The ghost of regret rises above Billabong

Today's second, and reduced, offer from TPG for stricken surfwear maker Billabong International quantifies the magnitude of founder Gordon Merchant's mistakes. Now the challenge is on to find value from the wreckage.

Billabong founder Gordon Merchant knew shortly after rejecting an $850 million offer from private equity group TPG earlier this year that he had made a serious error of judgement. Today the magnitude of that error was confirmed.

Merchant and fellow Billabong director Colette Paull effectively blocked TPG’s original approach, at $3.30 a share, in February, saying they wouldn’t consider anything less than $4 a share. Instead, with Billabong’s performance deteriorating dramatically and a threatening $526 million of net debt, Billabong sold a majority interest in one of its best brands, Nixon, in what was akin to a $US285 million capital raising.

That wasn’t, however, sufficient to stabilise the group, which has been undermined by an ill-timed and executed rollout of a retail store network and the steep downturn in consumer confidence and spending in Europe and the US in particular.

Its earnings have crashed and it is undertaking a major rationalisation of the retail store network, with 140 stores scheduled to close by June next year. Its new chief executive, former Target chief executive Launa Inman, had planned to completely restructure the group’s supply chain and develop a new brand strategy. The collapse in its earnings claimed former long-serving chief executive Derek O’Neill, while chairman Ted Kunkel has also foreshadowed his own departure.

The Nixon sale and the $200 million to $225 million gain on the book value of the interest was supposed to bring stability to the Billabong balance sheet. Instead that gain was more than offset by impairment charges and restructuring costs, forcing Billabong into a deeply discounted six-for-seven rights issue last month to raise $225 million and reduce net debt to around $100 million. The issue was priced at only $1.02 a share.

In the midst of the chaos TPG has returned.

Today Billabong announced that it had received an "indicative, non-binding and conditional" proposal from TPG to acquire the company under a scheme of arrangement. The indicative price of $1.45 a share values Billabong at only $695 million, even though it is in the final stages of raising the $225 million of new capital.

That’s why Merchant, who has expressed regret that he wasn’t more receptive to the original approach, would now be kicking himself. His opposition to the initial TPG approach has cost him tens of millions of dollars and Billabong shareholders, generally, hundreds of millions.

This time TPG has tried to accommodate Merchant and Paull, offering them the option of rolling all or some of their shareholdings into the vehicle that would own Billabong if the proposal is successful.

It has also lined up some support from Billabong’s unhappy institutional shareholders, with Colonial First State and Perennial Value Management agreeing to conditional sale agreements for their 12.5 per cent combined interests in the company.

It is improbable that Billabong’s board will be able to simply resist the latest overtures from TPG, given the length and uncertainty associated with the attempt to stabilise and turn around the group, the hostile environment for discretionary retailers and the degree of shareholder disenchantment with the board and management.
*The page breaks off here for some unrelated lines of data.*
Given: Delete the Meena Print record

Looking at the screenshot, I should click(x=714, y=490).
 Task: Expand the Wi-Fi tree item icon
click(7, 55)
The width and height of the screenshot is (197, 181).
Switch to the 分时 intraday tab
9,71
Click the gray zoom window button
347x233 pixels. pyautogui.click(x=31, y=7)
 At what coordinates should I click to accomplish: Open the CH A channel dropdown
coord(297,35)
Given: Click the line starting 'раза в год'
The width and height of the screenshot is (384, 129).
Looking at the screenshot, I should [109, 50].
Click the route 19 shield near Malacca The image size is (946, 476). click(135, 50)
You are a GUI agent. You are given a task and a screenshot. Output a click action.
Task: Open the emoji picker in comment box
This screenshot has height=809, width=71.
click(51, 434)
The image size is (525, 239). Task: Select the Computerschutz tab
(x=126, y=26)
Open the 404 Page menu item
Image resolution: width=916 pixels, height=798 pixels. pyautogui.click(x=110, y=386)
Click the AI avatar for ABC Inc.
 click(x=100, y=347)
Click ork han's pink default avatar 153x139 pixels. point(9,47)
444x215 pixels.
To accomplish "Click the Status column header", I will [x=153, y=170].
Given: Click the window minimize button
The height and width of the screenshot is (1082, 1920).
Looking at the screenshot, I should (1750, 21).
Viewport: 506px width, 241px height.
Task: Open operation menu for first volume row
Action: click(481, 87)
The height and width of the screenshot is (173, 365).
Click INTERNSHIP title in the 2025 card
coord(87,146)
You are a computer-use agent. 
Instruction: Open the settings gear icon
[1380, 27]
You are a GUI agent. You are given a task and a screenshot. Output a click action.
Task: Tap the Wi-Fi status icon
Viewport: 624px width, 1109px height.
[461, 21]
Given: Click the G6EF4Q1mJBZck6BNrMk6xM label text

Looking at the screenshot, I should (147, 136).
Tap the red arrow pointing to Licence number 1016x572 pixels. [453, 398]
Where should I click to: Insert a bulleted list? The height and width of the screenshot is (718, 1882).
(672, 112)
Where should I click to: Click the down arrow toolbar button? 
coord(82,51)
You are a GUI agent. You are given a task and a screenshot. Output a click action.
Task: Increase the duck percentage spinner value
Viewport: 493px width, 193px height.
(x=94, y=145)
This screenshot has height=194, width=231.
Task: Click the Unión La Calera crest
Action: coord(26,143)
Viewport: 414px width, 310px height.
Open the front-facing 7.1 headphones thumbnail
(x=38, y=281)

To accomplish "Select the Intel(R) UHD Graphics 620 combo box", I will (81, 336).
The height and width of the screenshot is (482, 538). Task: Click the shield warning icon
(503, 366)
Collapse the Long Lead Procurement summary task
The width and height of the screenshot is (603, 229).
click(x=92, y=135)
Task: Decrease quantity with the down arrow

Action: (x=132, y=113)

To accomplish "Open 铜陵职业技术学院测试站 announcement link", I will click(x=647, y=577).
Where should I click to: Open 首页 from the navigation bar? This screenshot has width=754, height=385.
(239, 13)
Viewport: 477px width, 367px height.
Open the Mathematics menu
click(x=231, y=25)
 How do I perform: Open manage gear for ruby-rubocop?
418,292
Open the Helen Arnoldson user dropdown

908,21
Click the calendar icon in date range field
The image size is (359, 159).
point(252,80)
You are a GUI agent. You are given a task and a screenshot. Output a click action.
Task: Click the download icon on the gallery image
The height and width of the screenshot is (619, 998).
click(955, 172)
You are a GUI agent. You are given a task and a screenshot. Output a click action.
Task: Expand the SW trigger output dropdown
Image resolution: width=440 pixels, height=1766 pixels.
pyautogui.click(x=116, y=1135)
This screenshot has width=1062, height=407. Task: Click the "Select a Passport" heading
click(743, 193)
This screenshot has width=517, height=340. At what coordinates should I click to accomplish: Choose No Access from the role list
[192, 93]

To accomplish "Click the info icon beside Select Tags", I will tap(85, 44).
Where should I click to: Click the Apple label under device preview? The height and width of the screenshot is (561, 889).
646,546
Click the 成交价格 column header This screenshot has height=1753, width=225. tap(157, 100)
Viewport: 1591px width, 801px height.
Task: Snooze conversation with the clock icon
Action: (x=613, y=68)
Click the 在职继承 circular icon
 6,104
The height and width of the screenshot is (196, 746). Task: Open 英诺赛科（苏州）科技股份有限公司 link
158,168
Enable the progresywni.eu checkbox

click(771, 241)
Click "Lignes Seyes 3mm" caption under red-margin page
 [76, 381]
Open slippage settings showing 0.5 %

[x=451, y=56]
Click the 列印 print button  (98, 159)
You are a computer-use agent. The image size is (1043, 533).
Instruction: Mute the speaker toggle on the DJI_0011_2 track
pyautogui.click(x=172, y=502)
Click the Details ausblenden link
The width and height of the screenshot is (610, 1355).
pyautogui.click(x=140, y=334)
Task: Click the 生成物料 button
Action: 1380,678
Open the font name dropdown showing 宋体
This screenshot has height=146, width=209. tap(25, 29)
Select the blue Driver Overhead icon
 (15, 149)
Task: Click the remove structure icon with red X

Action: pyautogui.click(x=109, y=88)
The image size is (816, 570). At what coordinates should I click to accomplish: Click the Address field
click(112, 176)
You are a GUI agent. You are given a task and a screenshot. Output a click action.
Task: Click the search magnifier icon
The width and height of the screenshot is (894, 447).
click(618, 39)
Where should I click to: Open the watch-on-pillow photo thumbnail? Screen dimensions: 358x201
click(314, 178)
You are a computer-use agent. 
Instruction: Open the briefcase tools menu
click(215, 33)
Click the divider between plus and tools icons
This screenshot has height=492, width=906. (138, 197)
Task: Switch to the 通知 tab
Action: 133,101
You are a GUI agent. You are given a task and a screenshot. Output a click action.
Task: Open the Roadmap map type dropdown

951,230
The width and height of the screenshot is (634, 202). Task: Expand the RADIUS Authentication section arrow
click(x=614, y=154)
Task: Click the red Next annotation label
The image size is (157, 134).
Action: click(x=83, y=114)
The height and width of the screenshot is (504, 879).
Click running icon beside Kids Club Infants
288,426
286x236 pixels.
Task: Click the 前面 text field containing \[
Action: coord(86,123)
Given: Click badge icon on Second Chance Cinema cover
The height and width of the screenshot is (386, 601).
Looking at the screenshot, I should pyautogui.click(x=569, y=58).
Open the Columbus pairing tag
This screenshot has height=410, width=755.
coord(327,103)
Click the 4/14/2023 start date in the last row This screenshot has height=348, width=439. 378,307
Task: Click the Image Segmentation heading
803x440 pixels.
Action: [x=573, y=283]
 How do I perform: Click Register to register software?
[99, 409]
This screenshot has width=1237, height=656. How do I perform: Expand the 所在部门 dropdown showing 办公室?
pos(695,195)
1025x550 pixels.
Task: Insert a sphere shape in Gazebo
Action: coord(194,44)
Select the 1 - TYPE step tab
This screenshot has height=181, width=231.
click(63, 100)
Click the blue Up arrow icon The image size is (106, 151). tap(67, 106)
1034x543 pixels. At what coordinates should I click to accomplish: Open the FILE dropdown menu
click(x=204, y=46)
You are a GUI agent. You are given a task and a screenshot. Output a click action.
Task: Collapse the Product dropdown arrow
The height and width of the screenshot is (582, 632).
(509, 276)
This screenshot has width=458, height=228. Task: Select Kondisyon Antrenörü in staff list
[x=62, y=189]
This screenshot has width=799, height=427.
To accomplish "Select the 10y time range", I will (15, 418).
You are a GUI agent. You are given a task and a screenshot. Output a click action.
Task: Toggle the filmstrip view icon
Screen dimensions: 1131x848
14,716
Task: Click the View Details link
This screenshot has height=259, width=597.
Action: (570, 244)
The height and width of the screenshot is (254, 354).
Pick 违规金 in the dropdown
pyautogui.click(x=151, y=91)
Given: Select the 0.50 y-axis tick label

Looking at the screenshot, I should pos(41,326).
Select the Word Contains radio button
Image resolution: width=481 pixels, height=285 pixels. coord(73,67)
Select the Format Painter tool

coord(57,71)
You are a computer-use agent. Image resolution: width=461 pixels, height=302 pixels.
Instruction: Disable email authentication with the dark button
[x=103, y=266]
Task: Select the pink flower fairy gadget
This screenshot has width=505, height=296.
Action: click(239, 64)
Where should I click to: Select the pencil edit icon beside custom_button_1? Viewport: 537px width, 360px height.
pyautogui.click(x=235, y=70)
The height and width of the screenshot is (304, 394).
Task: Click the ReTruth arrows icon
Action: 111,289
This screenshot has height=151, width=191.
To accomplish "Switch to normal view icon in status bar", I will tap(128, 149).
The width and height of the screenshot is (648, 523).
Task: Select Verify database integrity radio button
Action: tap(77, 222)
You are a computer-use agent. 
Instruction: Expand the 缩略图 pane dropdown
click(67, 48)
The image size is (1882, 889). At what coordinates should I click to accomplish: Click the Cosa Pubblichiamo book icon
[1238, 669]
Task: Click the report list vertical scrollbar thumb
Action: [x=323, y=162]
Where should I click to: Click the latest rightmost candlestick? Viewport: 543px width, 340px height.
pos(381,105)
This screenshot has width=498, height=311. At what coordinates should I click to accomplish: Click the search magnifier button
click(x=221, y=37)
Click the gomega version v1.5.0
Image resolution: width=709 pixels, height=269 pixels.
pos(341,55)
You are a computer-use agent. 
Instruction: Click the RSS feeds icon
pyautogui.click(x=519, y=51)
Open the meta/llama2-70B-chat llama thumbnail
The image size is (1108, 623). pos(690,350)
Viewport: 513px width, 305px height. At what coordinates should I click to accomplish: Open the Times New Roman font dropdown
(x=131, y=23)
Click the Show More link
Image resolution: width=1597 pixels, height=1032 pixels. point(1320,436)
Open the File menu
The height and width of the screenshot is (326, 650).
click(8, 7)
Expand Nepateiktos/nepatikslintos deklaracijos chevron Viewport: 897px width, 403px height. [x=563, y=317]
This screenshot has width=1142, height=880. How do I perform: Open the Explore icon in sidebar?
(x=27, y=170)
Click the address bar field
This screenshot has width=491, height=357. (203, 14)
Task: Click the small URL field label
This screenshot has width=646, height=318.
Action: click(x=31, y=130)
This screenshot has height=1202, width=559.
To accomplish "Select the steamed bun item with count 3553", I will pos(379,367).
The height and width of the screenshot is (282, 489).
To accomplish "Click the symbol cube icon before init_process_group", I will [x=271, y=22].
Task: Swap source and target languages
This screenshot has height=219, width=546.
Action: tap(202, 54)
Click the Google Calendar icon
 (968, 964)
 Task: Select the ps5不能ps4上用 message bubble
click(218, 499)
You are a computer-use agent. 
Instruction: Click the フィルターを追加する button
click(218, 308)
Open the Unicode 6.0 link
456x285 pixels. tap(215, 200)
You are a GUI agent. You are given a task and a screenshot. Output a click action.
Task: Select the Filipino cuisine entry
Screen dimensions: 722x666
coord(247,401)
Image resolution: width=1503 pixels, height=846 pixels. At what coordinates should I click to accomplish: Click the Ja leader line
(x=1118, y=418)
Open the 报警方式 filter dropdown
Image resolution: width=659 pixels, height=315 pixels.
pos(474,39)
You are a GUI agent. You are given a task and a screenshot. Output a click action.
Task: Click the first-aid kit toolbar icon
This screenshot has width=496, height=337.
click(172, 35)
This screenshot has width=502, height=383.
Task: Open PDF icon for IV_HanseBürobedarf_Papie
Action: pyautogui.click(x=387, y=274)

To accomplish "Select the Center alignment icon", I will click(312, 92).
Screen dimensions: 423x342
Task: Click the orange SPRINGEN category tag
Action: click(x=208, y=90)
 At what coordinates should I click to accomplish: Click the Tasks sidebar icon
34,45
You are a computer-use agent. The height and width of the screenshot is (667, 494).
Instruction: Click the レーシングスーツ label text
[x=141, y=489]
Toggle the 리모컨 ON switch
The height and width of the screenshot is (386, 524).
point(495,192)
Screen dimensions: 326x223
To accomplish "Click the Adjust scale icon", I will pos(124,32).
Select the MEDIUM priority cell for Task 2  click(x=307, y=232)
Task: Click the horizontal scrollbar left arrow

With TPG indicating it reserves the right to "refine" its price after due diligence – which could mean either an increase or decrease – the challenge for the Billabong board now will be to convince TPG to inject more value into the proposal or drum up another bidder.

The Nixon sale did demonstrate that there are brands – or at least one brand – within the Billabong portfolio that may be undervalued by the market. Billabong retained 48.5 per cent of Nixon, with the sale price valuing that residual interest alone at about $US225 million, or about 46 cents per Billabong share.

Maybe that’s something for Billabong and its advisers to work with as they try to salvage a little more value from the wreckage.